- [Task goal]
Pick out every line in the entries that contains the word "accomplish" and copy each of those lines. Case counts.

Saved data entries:
□ □ □
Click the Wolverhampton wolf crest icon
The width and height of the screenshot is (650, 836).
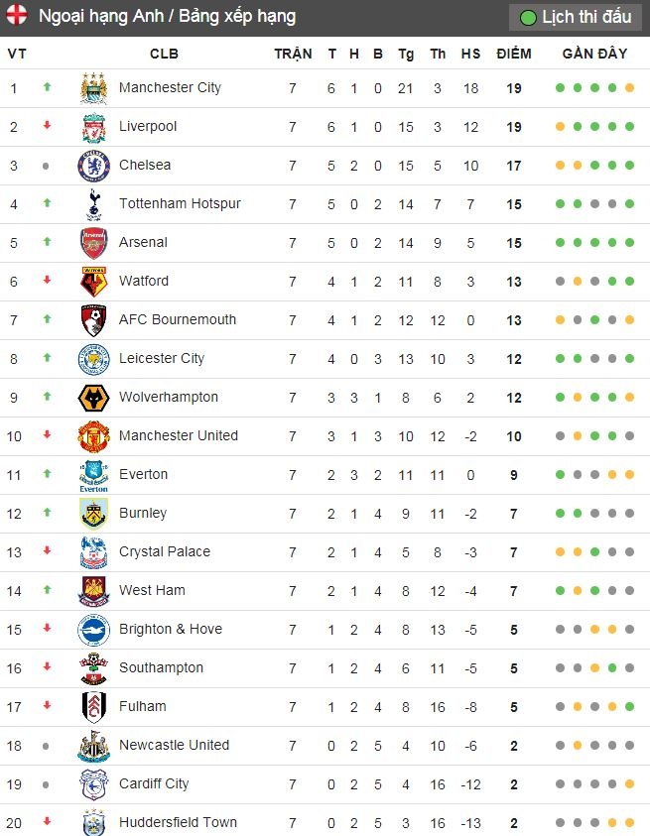(x=93, y=398)
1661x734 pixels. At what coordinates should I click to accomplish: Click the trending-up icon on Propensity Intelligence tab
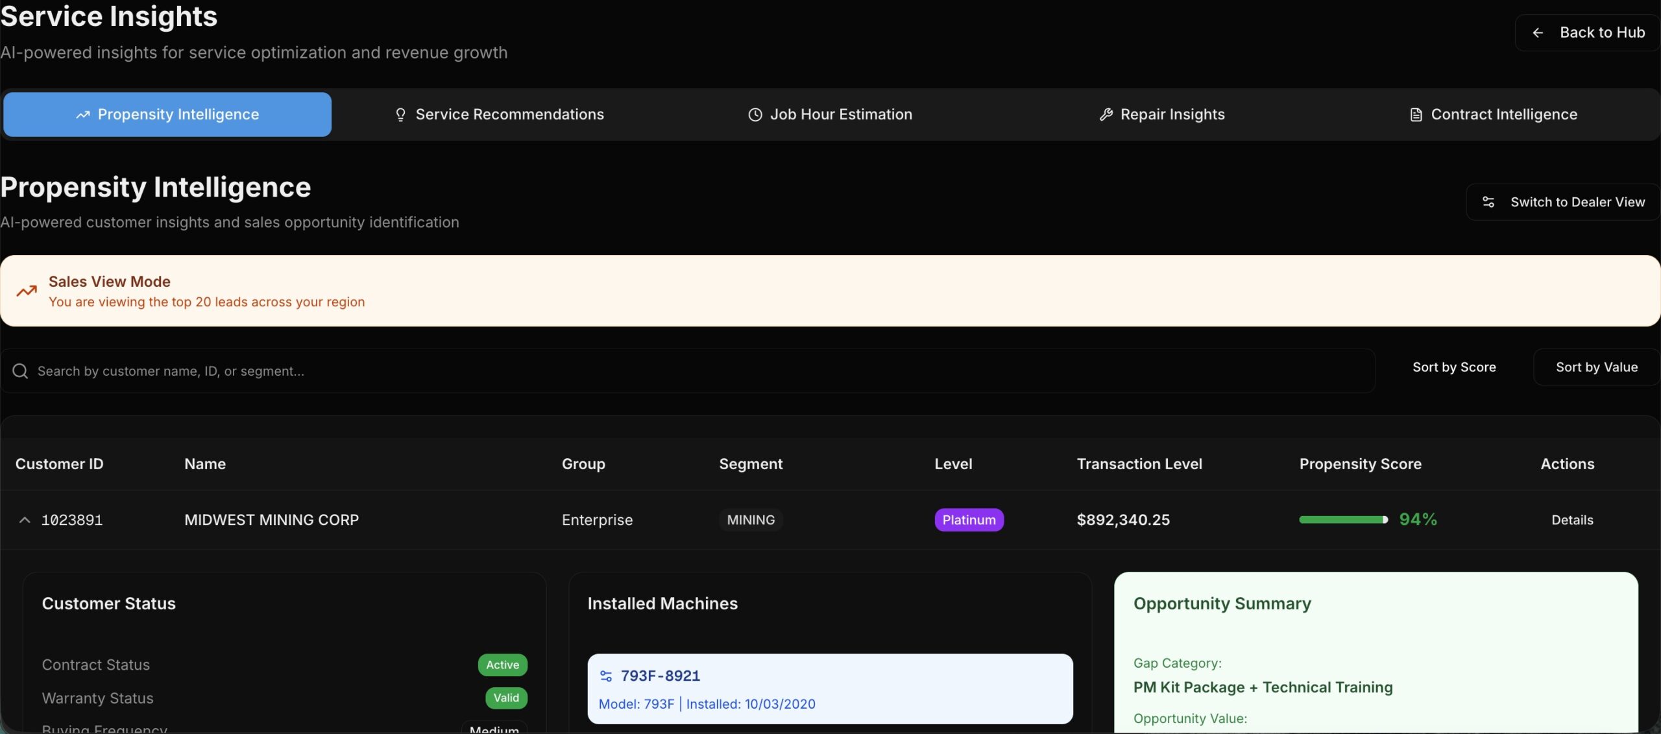coord(82,114)

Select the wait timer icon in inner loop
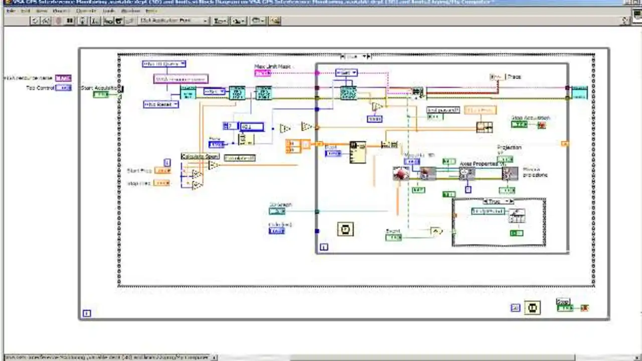tap(346, 229)

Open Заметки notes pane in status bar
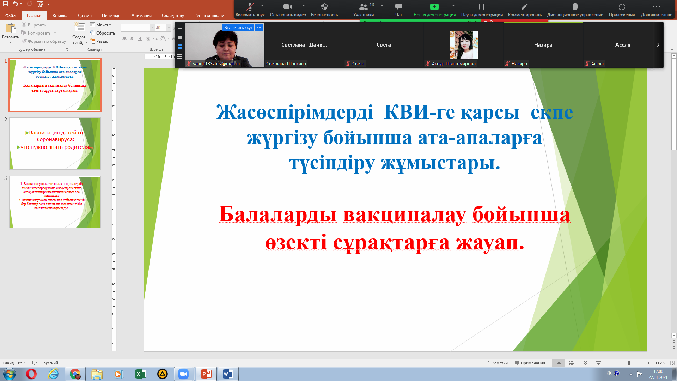[497, 363]
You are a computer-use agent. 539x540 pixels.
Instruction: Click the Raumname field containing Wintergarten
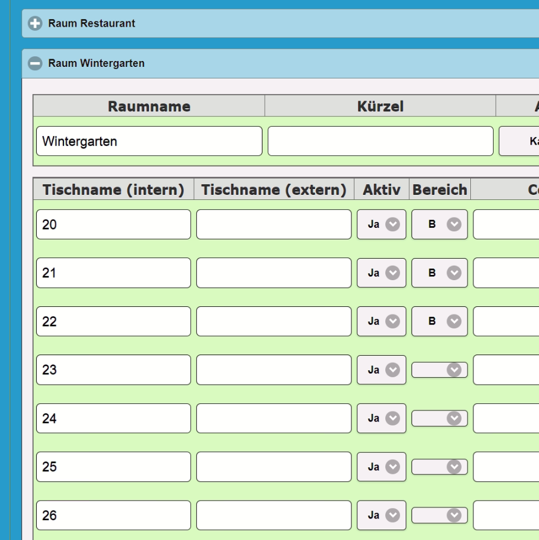click(148, 141)
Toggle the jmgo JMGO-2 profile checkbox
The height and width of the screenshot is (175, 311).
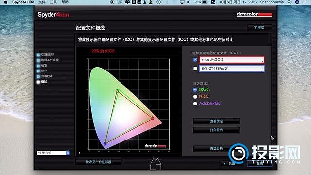195,60
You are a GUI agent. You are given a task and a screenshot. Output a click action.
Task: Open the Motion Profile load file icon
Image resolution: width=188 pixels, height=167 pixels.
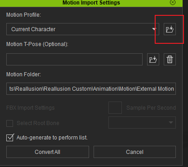pyautogui.click(x=170, y=29)
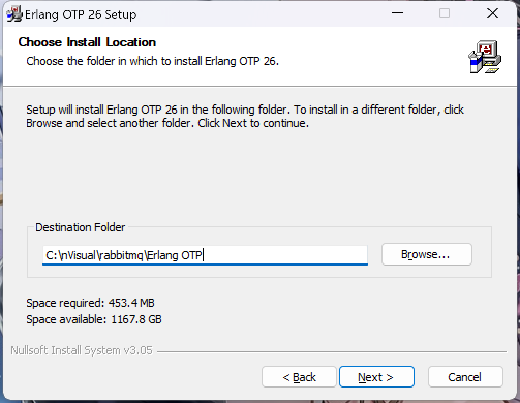Viewport: 520px width, 403px height.
Task: Click 'rabbitmq' in the destination folder path
Action: (123, 255)

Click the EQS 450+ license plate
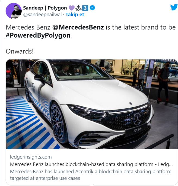point(136,130)
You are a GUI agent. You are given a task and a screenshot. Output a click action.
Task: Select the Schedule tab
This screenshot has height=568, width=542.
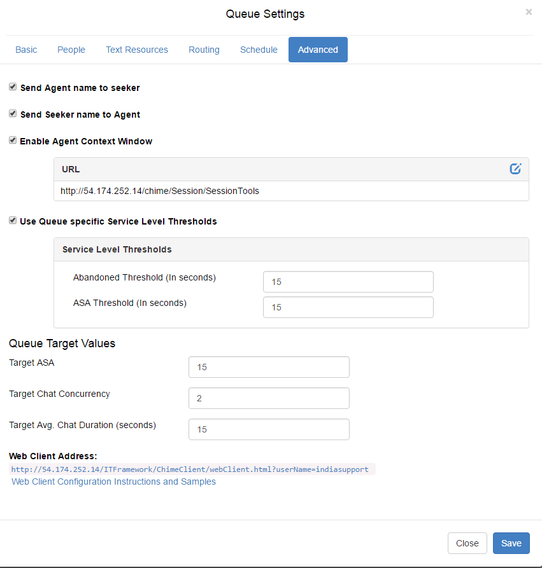click(259, 50)
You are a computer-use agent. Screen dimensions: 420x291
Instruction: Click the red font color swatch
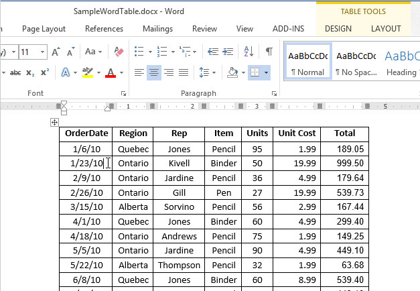[109, 72]
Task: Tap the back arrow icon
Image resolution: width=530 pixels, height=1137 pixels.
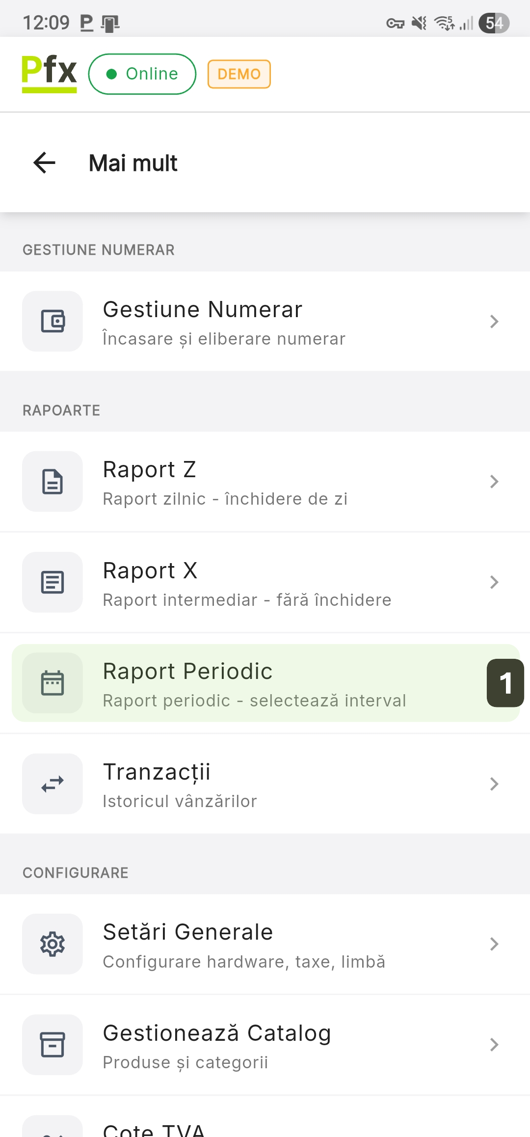Action: pyautogui.click(x=45, y=163)
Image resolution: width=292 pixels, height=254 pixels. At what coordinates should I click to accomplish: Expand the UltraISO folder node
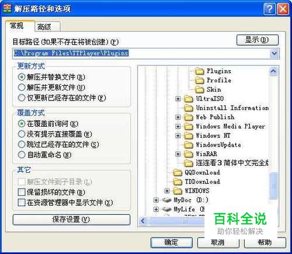coord(178,99)
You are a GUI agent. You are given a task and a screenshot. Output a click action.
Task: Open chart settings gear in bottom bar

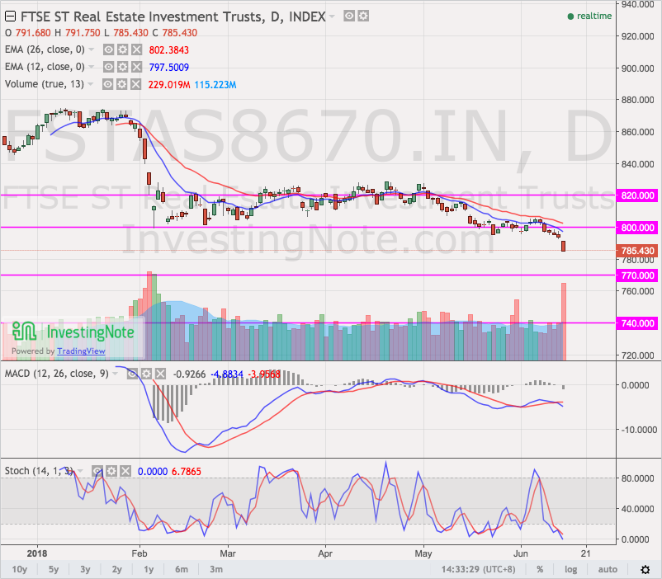[643, 569]
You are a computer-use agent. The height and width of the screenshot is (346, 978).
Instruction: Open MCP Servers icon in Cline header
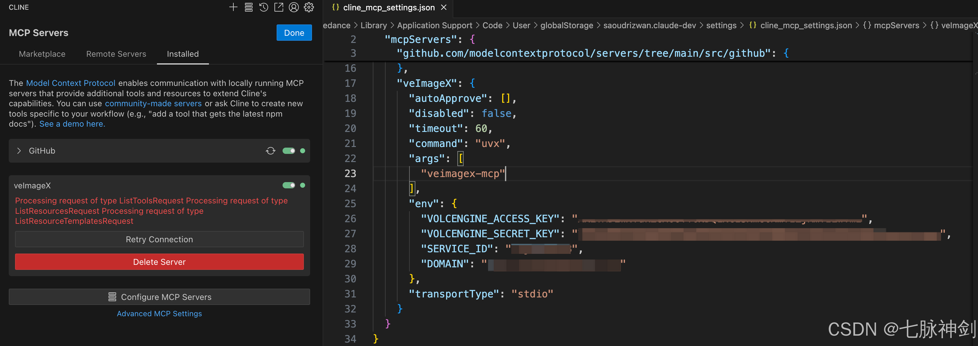pos(248,7)
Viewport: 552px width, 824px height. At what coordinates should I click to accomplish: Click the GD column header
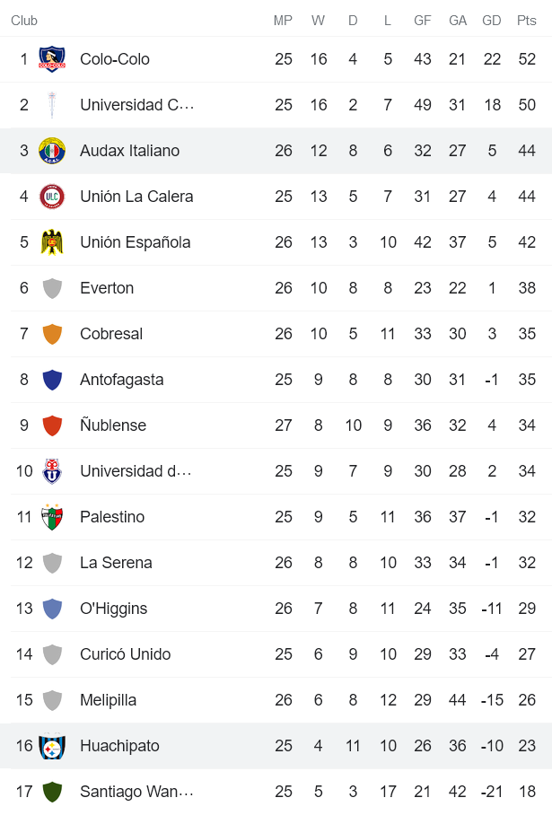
□ □ □
- [Task answer]
1661x734 pixels. At what coordinates should I click to accomplish: Click the trending-up icon on Propensity Intelligence tab
Image resolution: width=292 pixels, height=254 pixels. At what coordinates should I click to accomplish: Expand the UltraISO folder node
Viewport: 552px width, 824px height. At what coordinates should I click to accomplish: Click the GD column header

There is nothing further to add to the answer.